Burke’s decision to open the door to further dialogue on the Boot followed confirmation on Sunday the government will gut the Australian Building and Construction Commission (ABCC) ahead of abolishing the controversial body in 2022.
Trade unions welcomed Burke’s move. But employers and the opposition blasted the decision.
Burke declared the ABCC had been set up by the Liberals and Nationals “to discredit and dismantle unions and undermine the pay, conditions and job security of ordinary Australian workers”.
He argued the ABCC’s record suggested the building watchdog had “been more concerned with pursuing and punishing workers than tackling rampant wage theft and compromised safety standards”.
But the chief executive of the Ai Group, Innes Willox, said the Albanese government’s decision to gut the building code was of “great concern to businesses and should be of great concern to the broader community”.
Willox said Burke’s changes were “a backwards step for the fight against bullying and intimidation” and would add “costs and delays to vital community infrastructure such as roads, hospitals and schools”.
Willox said among other things, the changes Burke flagged on Sunday would abolish drug and alcohol testing requirements that apply on projects funded by the federal government. “Workers should not have to risk their lives or limbs by working alongside other workers who are impaired by drugs or alcohol.”

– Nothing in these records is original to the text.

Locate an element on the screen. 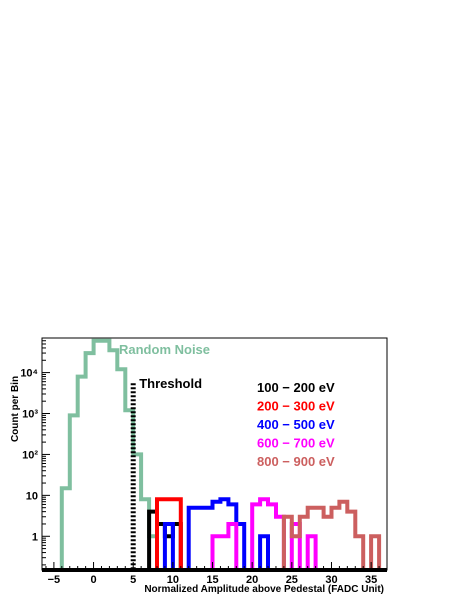 The image size is (463, 599). y-tick-label: 10³ is located at coordinates (30, 415).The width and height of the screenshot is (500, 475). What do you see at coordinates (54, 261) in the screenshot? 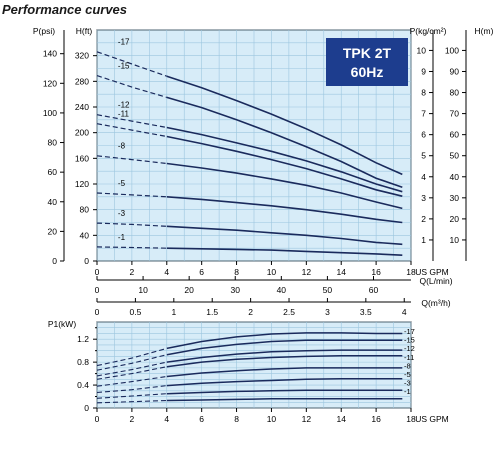
I see `psi-tick-label: 0` at bounding box center [54, 261].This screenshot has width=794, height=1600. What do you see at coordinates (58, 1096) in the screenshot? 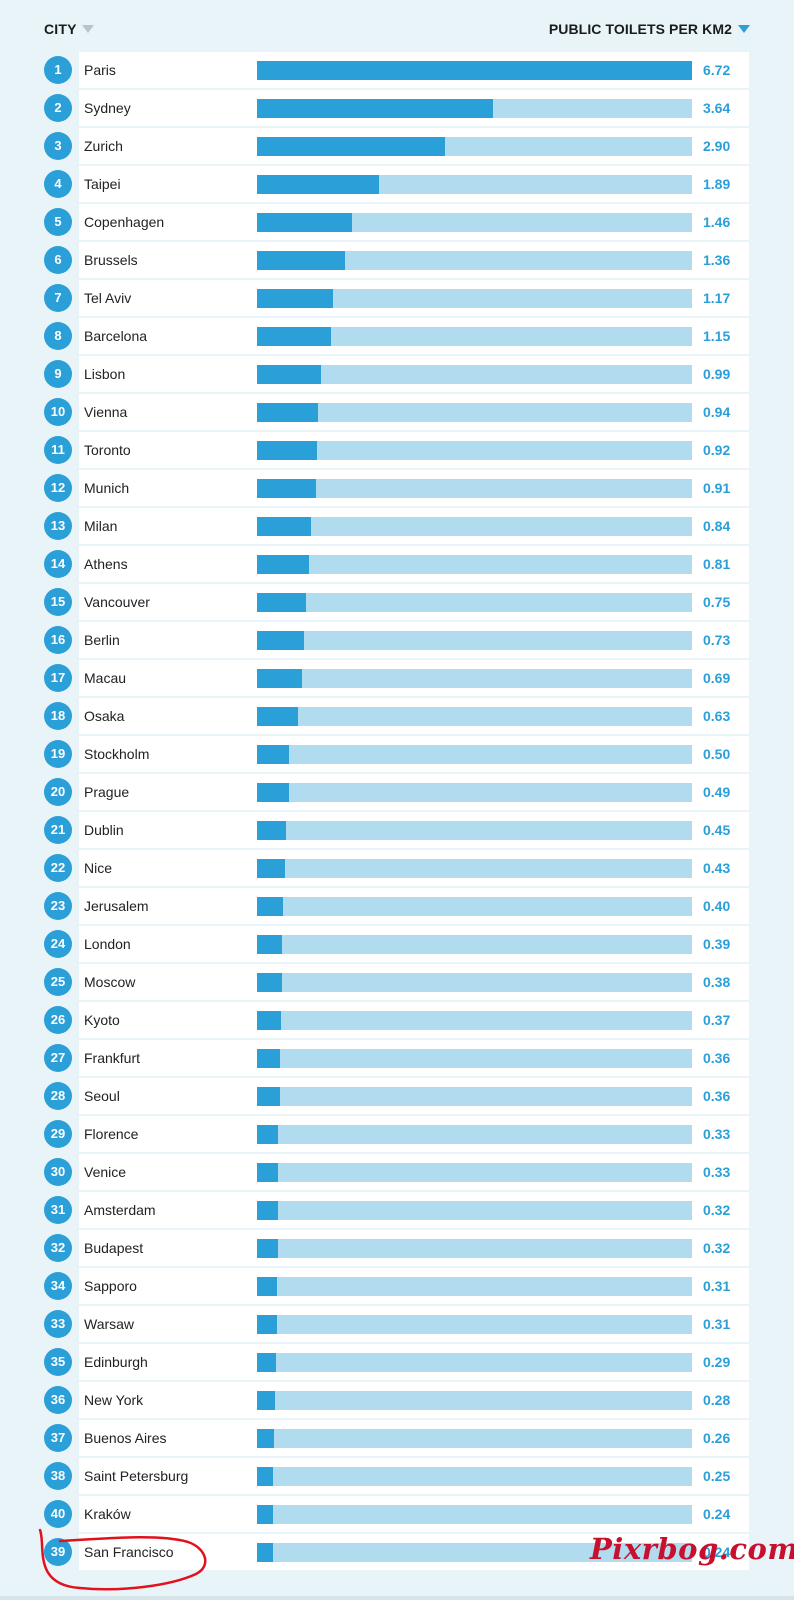
I see `rank-badge: 28` at bounding box center [58, 1096].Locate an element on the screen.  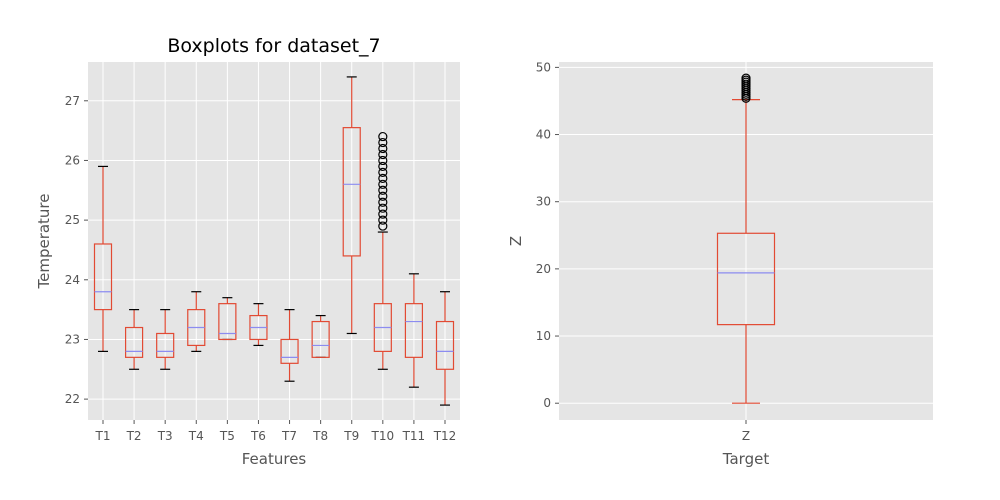
y-tick-labels: 0 10 20 30 40 50 is located at coordinates (544, 235).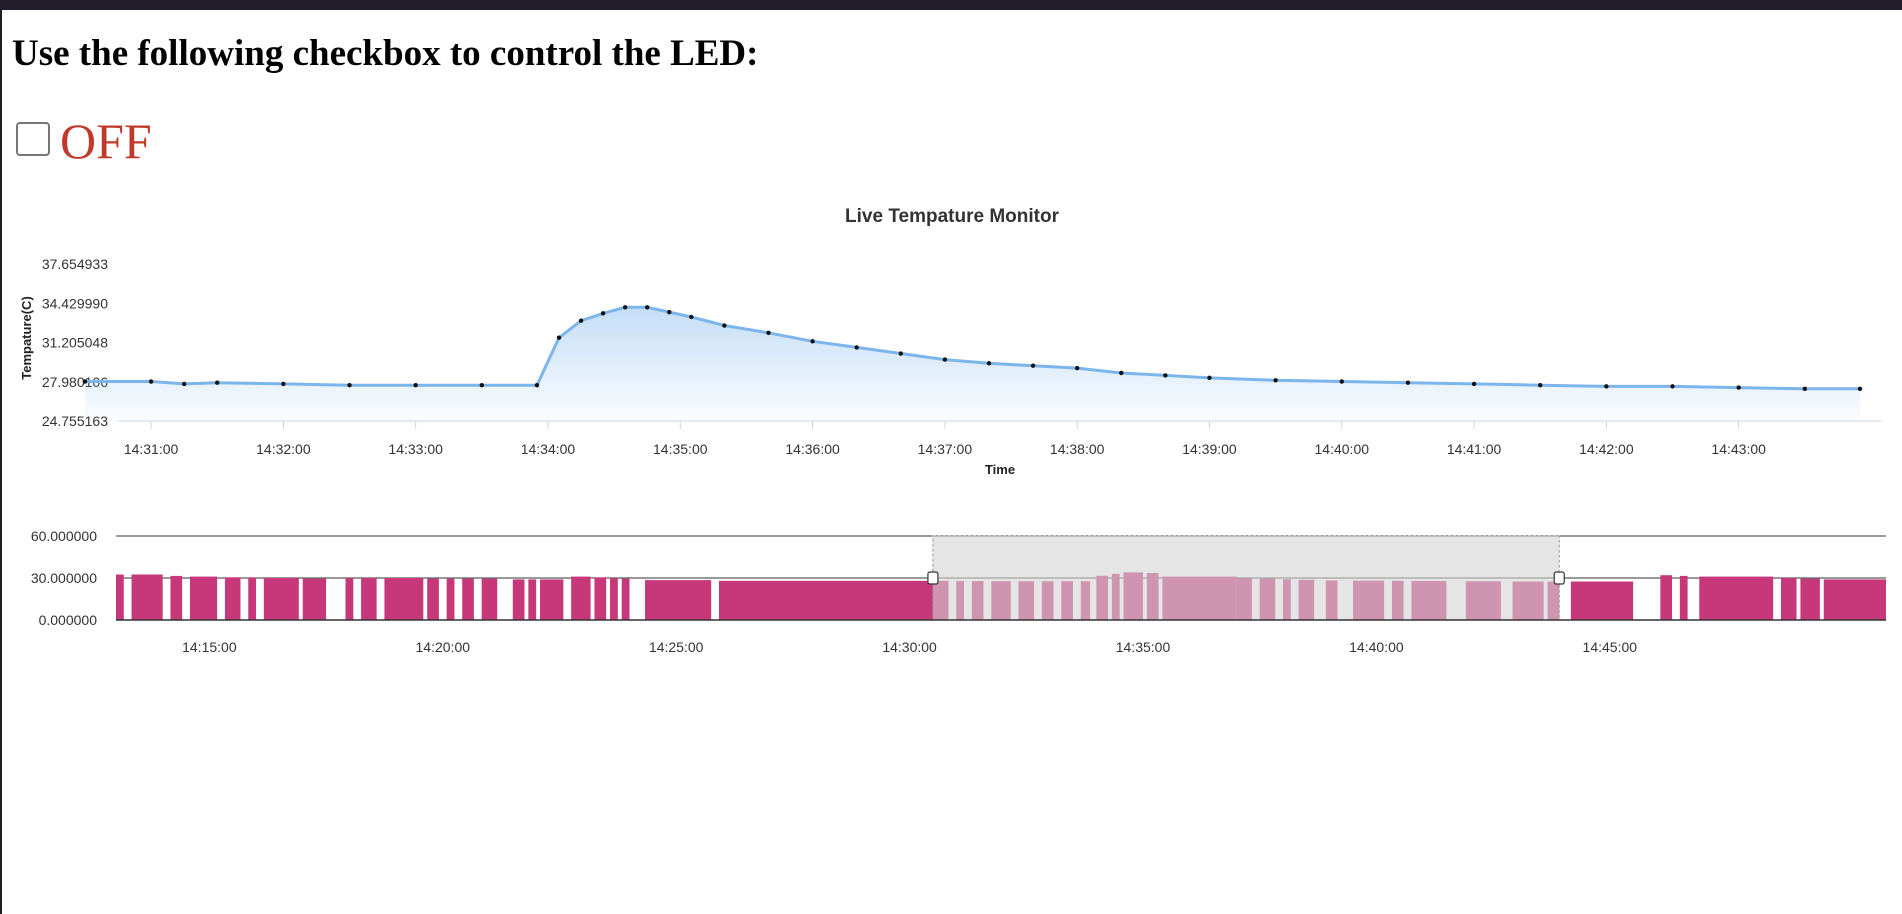  Describe the element at coordinates (1738, 449) in the screenshot. I see `x-tick-label: 14:43:00` at that location.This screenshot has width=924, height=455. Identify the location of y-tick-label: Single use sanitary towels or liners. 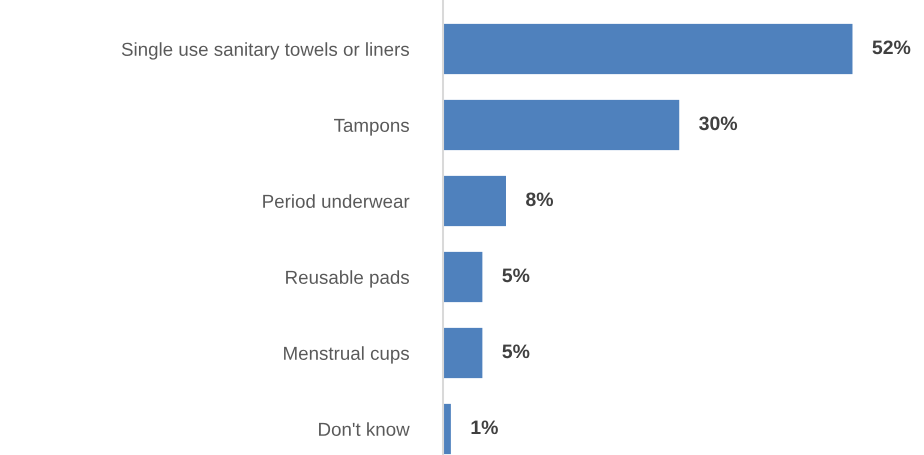
(266, 51).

He said the ABCC and the building code were “playing a critical role in addressing bullying and intimidation by union officials on building sites”.
The shadow workplace relations minister, Michaelia Cash, said the construction industry was the key to Australia’s economic recovery, and “the abolition of the ABCC will bring chaos to the building and construction industry”.
“We can now expect jobs will be lost, one of the nation’s most militant unions the Construction, Forestry, Mining, Maritime and Energy Union will run riot, building costs will sky-rocket and large and small businesses will fold,” Cash said.
“Who is going to protect workers in the construction industry from thuggish behaviour and who’s going to stop the harassment of women and worse?”
Burke said the changes would remove prohibited enterprise agreement content requirements that are not imposed on other workers under national workplace laws.
He said Australia’s building and construction workers would be able to “freely bargain for agreements in the same way as other workers – including agreements that include clauses promoting job security, jobs for apprentices, and safety at work”.
Burke said a lot of what the ABCC had been doing could be done by another regulator, including the Fair Work Ombudsman or health and safety bodies.